The Veterans Affairs HDL Intervention Trial and the Helsinki Heart Study demonstrated that most of the reduction in cardiovascular risk was due to the increase in HDL cholesterol levels as a consequence of the use of fibrate drugs in patients with normal levels of LDL and reduced levels of HDL cholesterol.1, 2 Epidemiologic studies have suggested that there is a 2% to 3% reduction in CAD events for each mg/dL increase in HDL cholesterol.
Lipid-lowering therapies are now capable of lowering LDL cholesterol levels by more than 50% in 90% of patients, with an associated 20% to 35% reduction in cardiovascular events. One question, however, is whether further reductions in LDL cholesterol will result in greater reductions in cardiovascular risk, or whether a threshold is reached unless there is also an effect on raising HDL cholesterol levels. Although HMG-CoA reductase inhibitors (statins), fibrates, and nicotinic acid do have effects on HDL cholesterol levels, their effect is modest (about a 5% to 10% increase, on average).
Recent research has identified a number of promising therapeutic targets to increase HDL cholesterol levels, and several of these are now in phase 1-3 trials. For example, some studies have suggested that inhibition of cholesteryl ester transfer protein (CETP) can raise HDL cholesterol levels by 50%.3 This target was revealed with the discovery of human genetic CETP-deficiency states, which are characterized by elevated HDL levels. The first mutation in the CETP gene was discovered in Japan, and because atherosclerosis is low in the Japanese, epidemiologic studies were undertaken in order to determine the mutation’s prevalence.

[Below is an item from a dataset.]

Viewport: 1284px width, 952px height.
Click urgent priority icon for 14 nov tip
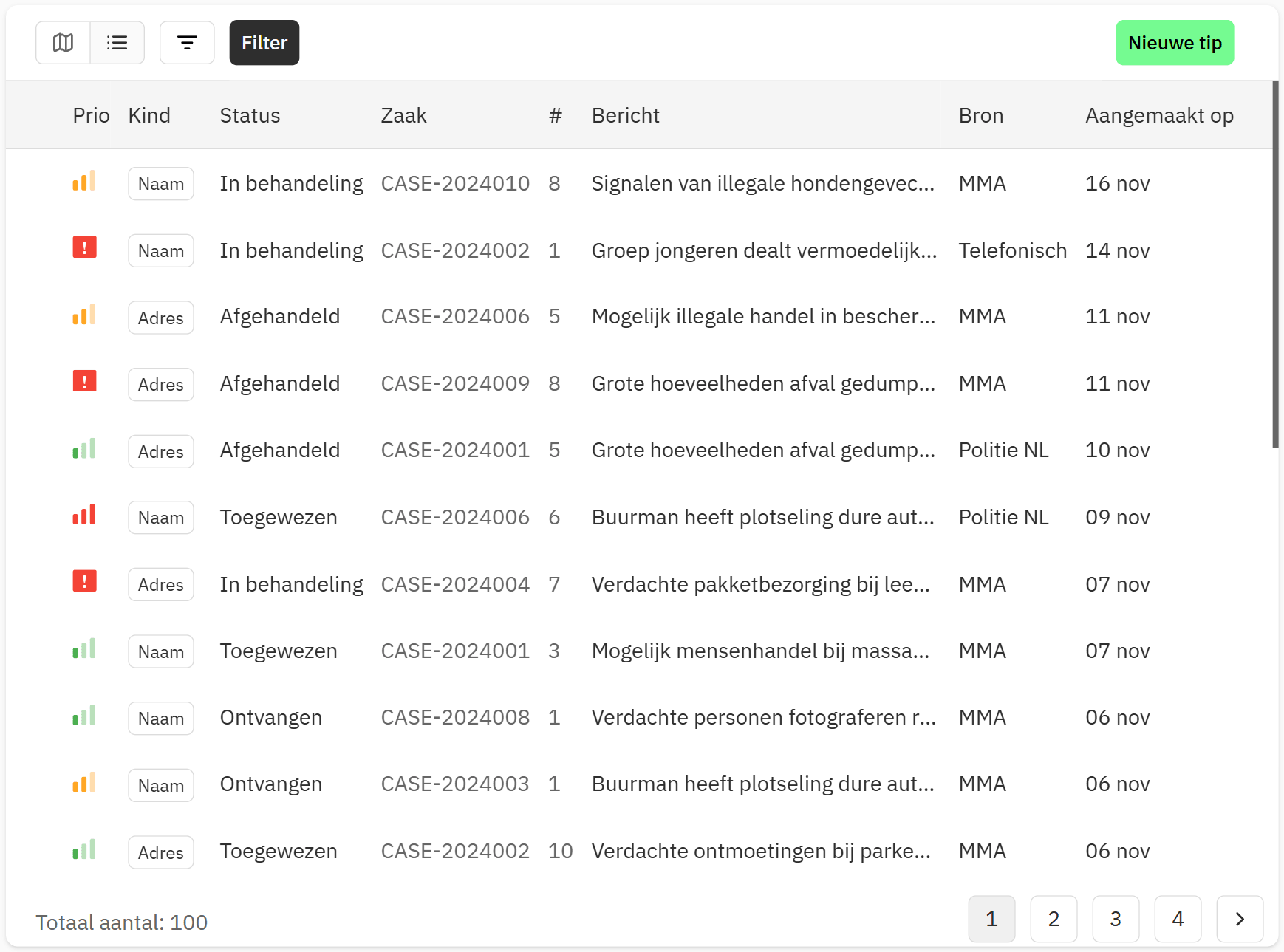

This mutation was found to occur in about 11% of the population, and these 11% were particularly resistant to developing atherosclerosis. Briefly, CETP is a plasma glycoprotein manufactured in the liver that circulates in the blood. The primary action of CETP is to mediate transfer of cholesteryl esters from HDL to LDL and very low-density lipoprotein in exchange for triglyceride. CETP inhibitors thereby delay the catabolism of apo A-I and A-II and thus increase HDL.
The first phase 2 clinical trial of a CETP inhibitor was published in 2002. The study consisted of 198 patients with mild hyperlipidemia, treated with three different doses
of the CETP inhibitor JTT-705. A 37% increase in HDL was noted
in the high-dose group after 4 weeks of therapy. More recently, in a small study, the CETP inhibitor torcetrapib was administered either alone or in combination with atorvastatin (Lipitor). Increases in plasma HDL of 106% were observed in six patients administered this CETP inhibitor for 8 weeks.4
The role of HDL in the development of atherosclerosis will undoubtedly undergo more investigation now that we have the ability to substantially alter HDL levels. My impression is it is a likely additional factor that will need to be managed in the atherogenic complex.